▸ WORK INSTRUCTIONS:
From the listing below, copy out word for word the lines starting at the one that contains "The height and width of the screenshot is (705, 881)." and ending at the one that contains "pyautogui.click(x=412, y=20)", including both.

▸ RECORDS TO PROCESS:
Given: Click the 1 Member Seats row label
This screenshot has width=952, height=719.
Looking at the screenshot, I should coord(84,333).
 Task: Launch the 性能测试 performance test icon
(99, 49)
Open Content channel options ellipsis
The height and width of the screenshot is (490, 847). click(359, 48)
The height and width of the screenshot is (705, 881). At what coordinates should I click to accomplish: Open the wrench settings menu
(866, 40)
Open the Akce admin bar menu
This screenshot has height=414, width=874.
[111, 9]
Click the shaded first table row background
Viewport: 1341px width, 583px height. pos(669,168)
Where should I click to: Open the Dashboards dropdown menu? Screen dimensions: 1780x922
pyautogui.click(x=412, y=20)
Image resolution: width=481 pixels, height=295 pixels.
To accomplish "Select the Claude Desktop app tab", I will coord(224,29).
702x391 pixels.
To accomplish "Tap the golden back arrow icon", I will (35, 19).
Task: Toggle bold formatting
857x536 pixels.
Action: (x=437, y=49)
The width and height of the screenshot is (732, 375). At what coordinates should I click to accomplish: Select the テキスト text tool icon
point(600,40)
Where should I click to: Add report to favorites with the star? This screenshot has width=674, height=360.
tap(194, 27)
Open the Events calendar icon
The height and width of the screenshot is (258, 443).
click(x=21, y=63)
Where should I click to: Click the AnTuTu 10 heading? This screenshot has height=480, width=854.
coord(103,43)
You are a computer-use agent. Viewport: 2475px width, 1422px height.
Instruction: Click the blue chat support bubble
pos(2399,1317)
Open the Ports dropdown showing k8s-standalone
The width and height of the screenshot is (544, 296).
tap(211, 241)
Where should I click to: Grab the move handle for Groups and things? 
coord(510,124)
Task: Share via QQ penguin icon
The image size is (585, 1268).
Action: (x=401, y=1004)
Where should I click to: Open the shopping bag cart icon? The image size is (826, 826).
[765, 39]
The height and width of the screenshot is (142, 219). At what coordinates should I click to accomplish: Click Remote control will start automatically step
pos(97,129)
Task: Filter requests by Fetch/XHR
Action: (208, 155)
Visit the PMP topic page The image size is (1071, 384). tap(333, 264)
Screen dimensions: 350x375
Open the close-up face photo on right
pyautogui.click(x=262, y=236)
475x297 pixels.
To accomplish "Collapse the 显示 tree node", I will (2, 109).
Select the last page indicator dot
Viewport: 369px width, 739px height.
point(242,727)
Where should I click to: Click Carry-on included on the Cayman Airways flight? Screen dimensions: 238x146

▸ REPLY:
The height and width of the screenshot is (705, 881). At what coordinates should I click to accomplish: Open the wrench settings menu
(866, 40)
Open the Akce admin bar menu
This screenshot has height=414, width=874.
[111, 9]
Click the shaded first table row background
Viewport: 1341px width, 583px height. pos(669,168)
Where should I click to: Open the Dashboards dropdown menu? Screen dimensions: 1780x922
pyautogui.click(x=412, y=20)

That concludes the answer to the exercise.